Influence of Methanol-Gasoline Blends on Vibration Characteristics of Spark-Ignition Engine at Different Speeds

Abstract

This study analyzes the effect of methanol blending in gasoline on a spark-ignition engine's spectrum and vibration response at various operating speeds. Two fuels used are G100 (pure gasoline) and G95M5 (95% gasoline + 5% methanol). Tests were conducted at speeds of 2000 rpm, 2500 rpm, and 3000 rpm using a vibration sensor to obtain acceleration data in the frequency and time domains.

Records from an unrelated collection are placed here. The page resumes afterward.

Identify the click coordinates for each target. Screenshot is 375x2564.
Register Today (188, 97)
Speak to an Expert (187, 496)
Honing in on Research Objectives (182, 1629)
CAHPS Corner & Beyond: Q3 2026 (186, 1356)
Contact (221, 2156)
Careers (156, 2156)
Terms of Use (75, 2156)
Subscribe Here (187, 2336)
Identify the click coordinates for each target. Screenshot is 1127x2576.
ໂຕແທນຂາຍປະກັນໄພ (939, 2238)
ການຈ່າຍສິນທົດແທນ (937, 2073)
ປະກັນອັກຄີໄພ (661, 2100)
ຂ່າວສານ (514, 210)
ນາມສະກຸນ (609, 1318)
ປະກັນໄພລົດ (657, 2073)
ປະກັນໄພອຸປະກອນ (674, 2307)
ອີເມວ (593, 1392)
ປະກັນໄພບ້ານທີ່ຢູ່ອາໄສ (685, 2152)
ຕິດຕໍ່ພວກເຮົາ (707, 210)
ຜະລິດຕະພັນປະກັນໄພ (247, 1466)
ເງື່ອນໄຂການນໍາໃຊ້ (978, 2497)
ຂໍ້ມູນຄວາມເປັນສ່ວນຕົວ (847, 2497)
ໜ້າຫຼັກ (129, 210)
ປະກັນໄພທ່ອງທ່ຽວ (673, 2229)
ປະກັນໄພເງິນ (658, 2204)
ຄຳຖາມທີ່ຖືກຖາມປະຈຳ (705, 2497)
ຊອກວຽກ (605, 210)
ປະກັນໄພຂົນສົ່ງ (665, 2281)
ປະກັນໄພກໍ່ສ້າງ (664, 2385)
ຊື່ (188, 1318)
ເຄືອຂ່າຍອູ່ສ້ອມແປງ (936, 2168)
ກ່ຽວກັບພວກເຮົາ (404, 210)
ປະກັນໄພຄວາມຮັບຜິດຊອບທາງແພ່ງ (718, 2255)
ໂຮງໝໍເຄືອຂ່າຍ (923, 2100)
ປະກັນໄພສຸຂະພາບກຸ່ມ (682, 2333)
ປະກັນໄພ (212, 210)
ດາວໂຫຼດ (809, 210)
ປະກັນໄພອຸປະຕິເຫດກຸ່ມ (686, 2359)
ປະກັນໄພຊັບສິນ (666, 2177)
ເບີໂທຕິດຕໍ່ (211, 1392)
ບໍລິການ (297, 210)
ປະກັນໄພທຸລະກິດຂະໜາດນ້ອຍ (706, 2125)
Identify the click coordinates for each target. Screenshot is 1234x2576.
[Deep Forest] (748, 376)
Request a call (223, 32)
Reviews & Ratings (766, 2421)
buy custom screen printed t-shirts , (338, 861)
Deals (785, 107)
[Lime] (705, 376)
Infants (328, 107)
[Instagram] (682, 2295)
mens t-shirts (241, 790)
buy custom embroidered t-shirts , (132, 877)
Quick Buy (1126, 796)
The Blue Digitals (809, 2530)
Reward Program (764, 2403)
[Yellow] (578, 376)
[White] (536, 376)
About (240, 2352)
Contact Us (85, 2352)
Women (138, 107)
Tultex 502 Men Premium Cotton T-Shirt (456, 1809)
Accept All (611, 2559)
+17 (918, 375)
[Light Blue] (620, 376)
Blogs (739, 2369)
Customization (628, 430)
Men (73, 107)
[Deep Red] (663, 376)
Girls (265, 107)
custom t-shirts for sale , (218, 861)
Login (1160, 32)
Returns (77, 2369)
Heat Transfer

The spectrum analysis results show that at 2000 rpm, G95M5 fuel produces a peak vibration acceleration of 0.28 m/s², higher than G100, which only reaches 0.18 m/s². At 2500 rpm, the difference is still visible, with G95M5 reaching 0.19 m/s², while G100 is 0.16 m/s². However, at 3000 rpm, the difference between the two fuels becomes smaller, with the peak acceleration almost the same, which is 0.032 m/s². Time domain analysis shows a similar trend: at 2000 rpm, G95M5 fuel produces a maximum vibration spike of 0.22 m/s², while G100 is only 0.15 m/s². At 2500 rpm, the vibration of G95M5 is still higher, but it starts to decrease at 3000 rpm with a peak value of 0.028 m/s² for G95M5 and 0.026 m/s² for G100. These results indicate that methanol blending increases vibration at low to medium speeds, but the effect is more damped at high speeds. Thus, although G95M5 can improve combustion efficiency, the increase in vibration at low speeds should be considered because it can affect the reliability and service life of engine components in the long term.